_Short problem:_
Pull out each line of the data below that contains the word "height".

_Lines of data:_
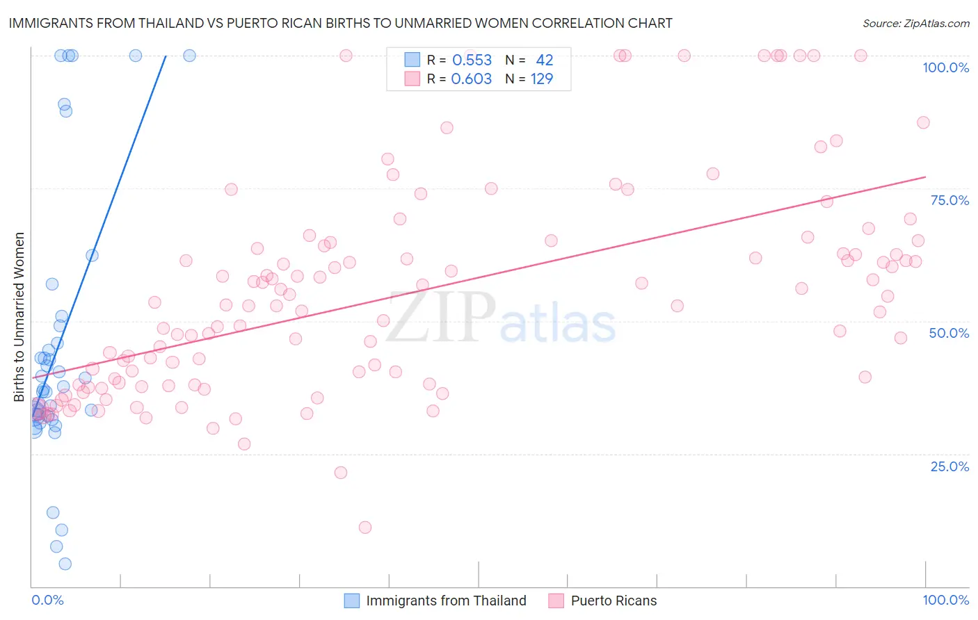Click the blue Immigrants from Thailand legend swatch

click(x=352, y=601)
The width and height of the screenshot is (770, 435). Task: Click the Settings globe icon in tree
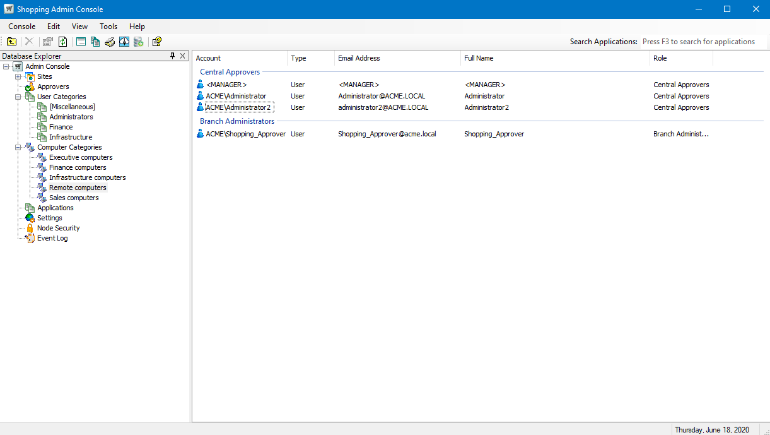(30, 218)
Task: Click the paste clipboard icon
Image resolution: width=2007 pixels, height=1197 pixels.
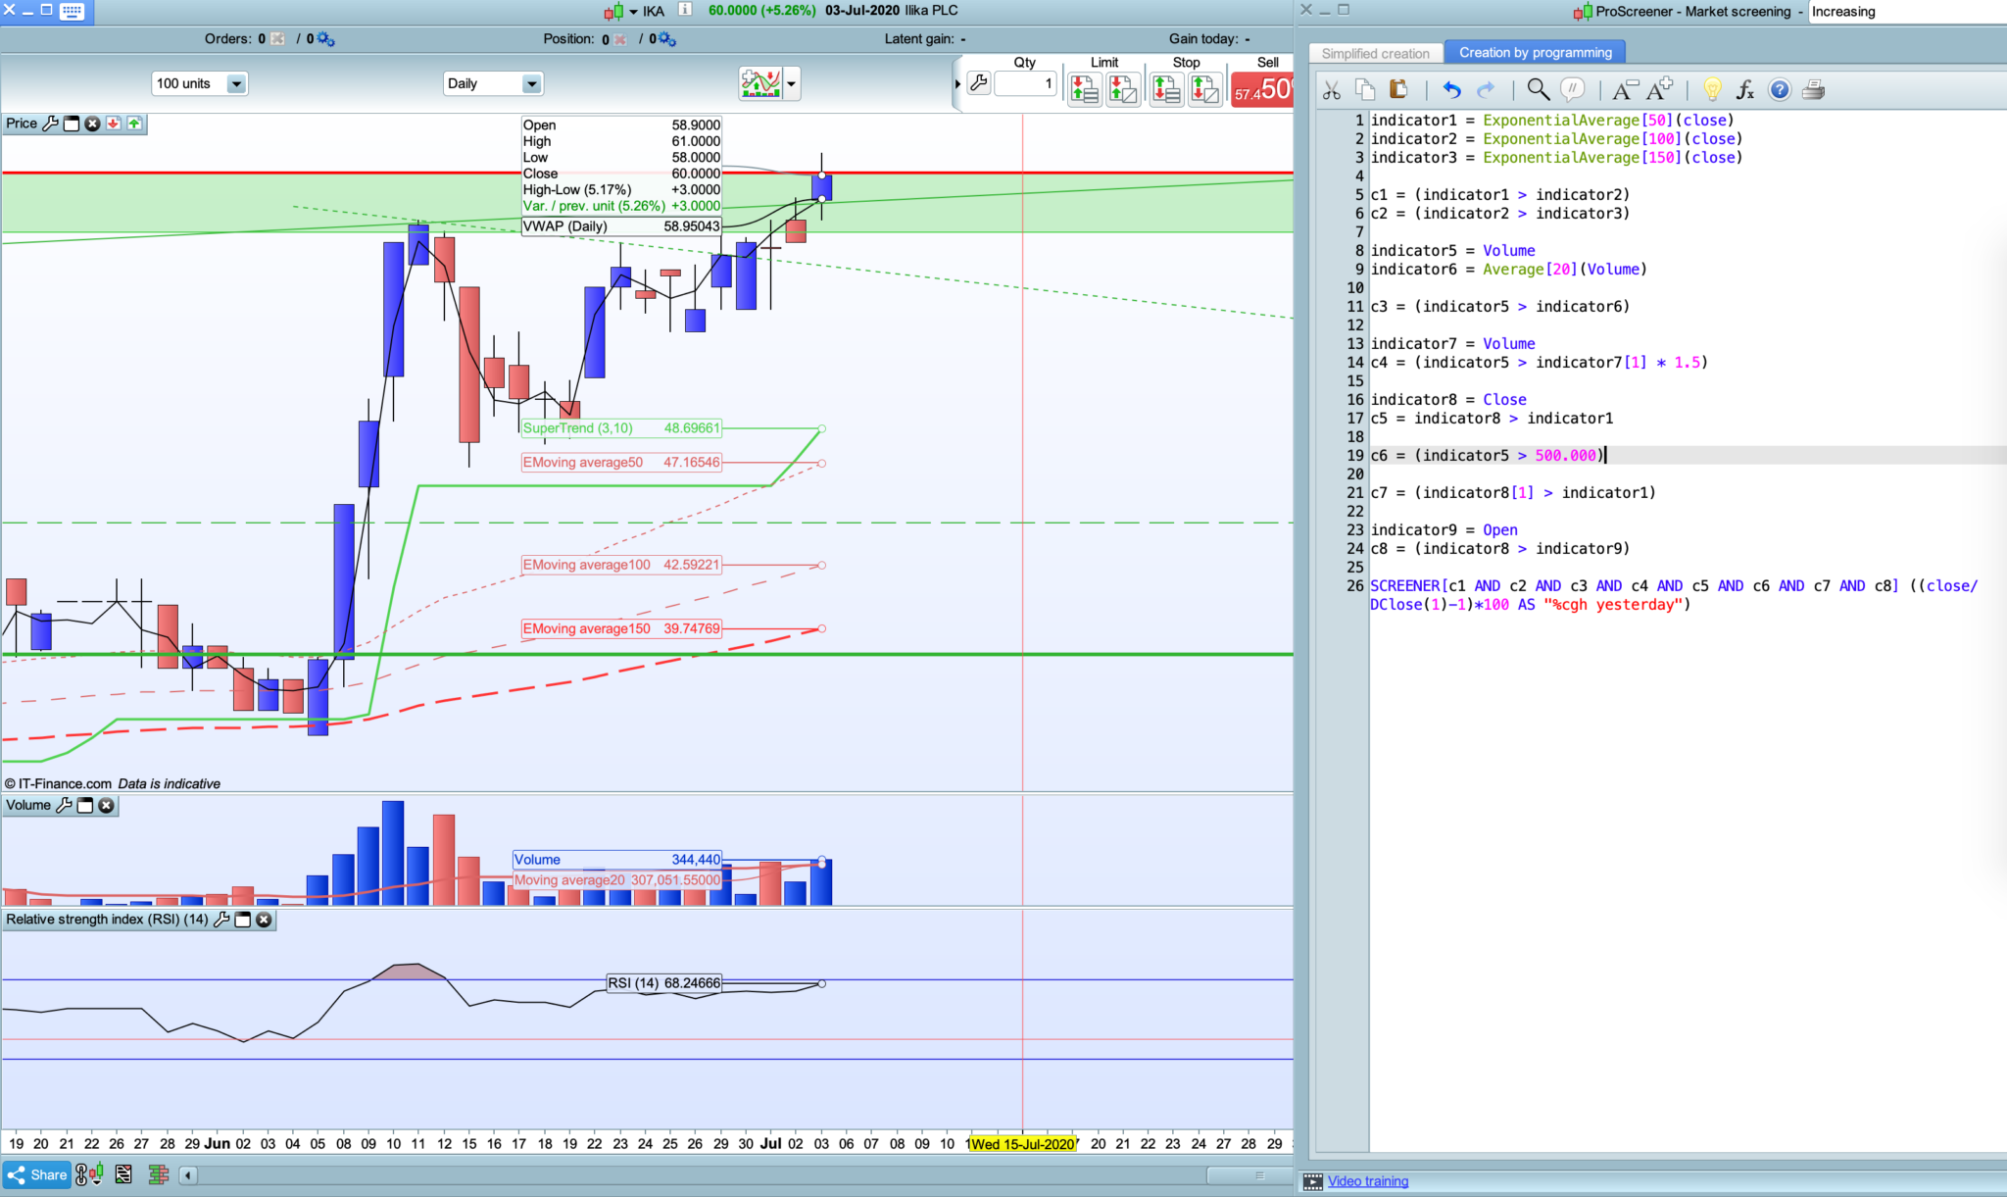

_Exercise result:_
The width and height of the screenshot is (770, 435). Task: Click the Settings globe icon in tree
Image resolution: width=2007 pixels, height=1197 pixels.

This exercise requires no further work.